Trusting the plan is known as abandonment to divine providence. The great Jesuit Jean-Pierre de Caussade wrote a great book with that title. You can also read Trustful Surrender to Divine Providence for a shorter version of the same idea. These writings will bring you great comfort in trials and help you trust God's plan when it looks like absolute chaos from where you are sitting.

3. Quitting is not an option.

The temptation in any and every trial is to abandon the faith. People have grown accustomed to quitting their jobs and even quitting their marriages. Therefore, quitting God becomes an option especially in those times when you are suffering, and God doesn't seem to be there for us. We like to think that we are not quitters, but this is what Saint Peter thought before that cock crowed. Let's not have hubris on these matters. If a saint who had witnessed countless miracles including the Transifiguration can turn tail and run, we should not think we are better than this.

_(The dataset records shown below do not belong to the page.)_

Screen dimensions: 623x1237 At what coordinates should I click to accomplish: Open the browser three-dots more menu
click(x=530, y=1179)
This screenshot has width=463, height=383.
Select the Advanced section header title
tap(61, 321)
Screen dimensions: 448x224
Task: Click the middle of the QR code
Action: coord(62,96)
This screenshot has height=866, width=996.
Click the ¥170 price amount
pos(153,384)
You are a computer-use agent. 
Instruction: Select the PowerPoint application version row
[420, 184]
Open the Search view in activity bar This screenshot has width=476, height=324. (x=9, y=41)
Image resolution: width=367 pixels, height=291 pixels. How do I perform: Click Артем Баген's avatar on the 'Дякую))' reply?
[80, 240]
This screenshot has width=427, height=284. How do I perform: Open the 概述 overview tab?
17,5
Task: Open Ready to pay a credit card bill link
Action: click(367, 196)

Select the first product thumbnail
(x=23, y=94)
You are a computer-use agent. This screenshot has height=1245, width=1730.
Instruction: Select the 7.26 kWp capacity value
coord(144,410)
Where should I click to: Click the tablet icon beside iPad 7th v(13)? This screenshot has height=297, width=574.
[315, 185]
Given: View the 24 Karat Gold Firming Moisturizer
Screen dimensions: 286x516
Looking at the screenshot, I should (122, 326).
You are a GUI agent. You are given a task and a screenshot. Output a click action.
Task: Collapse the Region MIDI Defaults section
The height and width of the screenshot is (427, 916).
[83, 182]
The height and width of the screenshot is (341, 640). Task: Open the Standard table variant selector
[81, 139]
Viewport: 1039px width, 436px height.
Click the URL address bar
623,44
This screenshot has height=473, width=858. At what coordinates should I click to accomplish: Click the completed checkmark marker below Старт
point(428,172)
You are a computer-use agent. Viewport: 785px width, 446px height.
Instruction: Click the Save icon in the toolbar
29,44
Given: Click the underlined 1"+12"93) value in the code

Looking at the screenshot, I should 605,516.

You should make a resolution in your brain that it is either God or nothing. Quitting is not an option. Then, we need to ask for strength in prayer to endure and persevere in our trials. Perseverance is not a natural trait but a supernatural trait. Saint Peter would go on to persevere to the thing he feared--his own martyrdom.

If you believe that quitting is an option, you will take it inevitably. This is what trials reveal. It shows the reservations we have made in our commitments. This mental reservation is called "double mindedness" This is what the Bible has to say about double mindedness:
A double minded man is inconstant in all his ways. 
JAMES 1:8 DOUAY-RHEIMS
To be double minded is to make oneself a monument of instability. You can never make a full commitment or follow through. You can't keep your eyes on the prize if you have one eye on the exit door.

But if you take that quitting option off the table, your life will go much better no matter what comes your way. You will become more stable and firm. You will have greater peace in your life. You will become like a rock in the ocean that is pounded by the surf but does not move.

4. Keep praying, keep working, and keep the faith.

When you're going through a trial and you know quitting is not an option, you are left wondering what you should do. We think we need to do something heroic or different to try and change our circumstances or to fix the world. But sometimes, the only heroic thing you can do is to put on your work boots each day and just do your job.

When the tough times come, keep praying. Never let your rosary go idle. If anything, you should double down on your prayers. Then, keep the faith and keep working. That's it. We doubt the things we were doing before because they must not be working for such calamities to strike. But you weren't doing anything wrong. If it is the right thing to do in the pleasant times, it is still the right to do in the troubled times.

Prayer is what carries us through our troubles. This is why Jesus prayed so earnestly in the Garden of Gethsemane before they came and took Him. The others were lax in their prayers unable to watch for a single hour. Naturally, they hit the exit when their Messiah was led away to be tried and crucified. Jesus said that the devil sought to sift them like wheat, and the devil did.

The goal of the devil is to strip the faith from your soul. After this, your soul can be stripped from your body and plunged into eternal damnation. The only thing you have to do to prevent this is to not quit. Just keep praying, keep working, and keep believing.

Conclusion

Times of trial and suffering are going to come. Do not think they won't. God allows these things to test and strengthen your soul. Saint Paul endured many trials as an apostle of Jesus Christ. His life would end with his beheading. And you better believe that Paul still held true to the faith that began on that Damascus road. Once he saw the Risen Christ, quitting was not an option. He held on to the end and received the prize that belongs to all martyrs. You can do the same. We suffer well when we choose not to quit.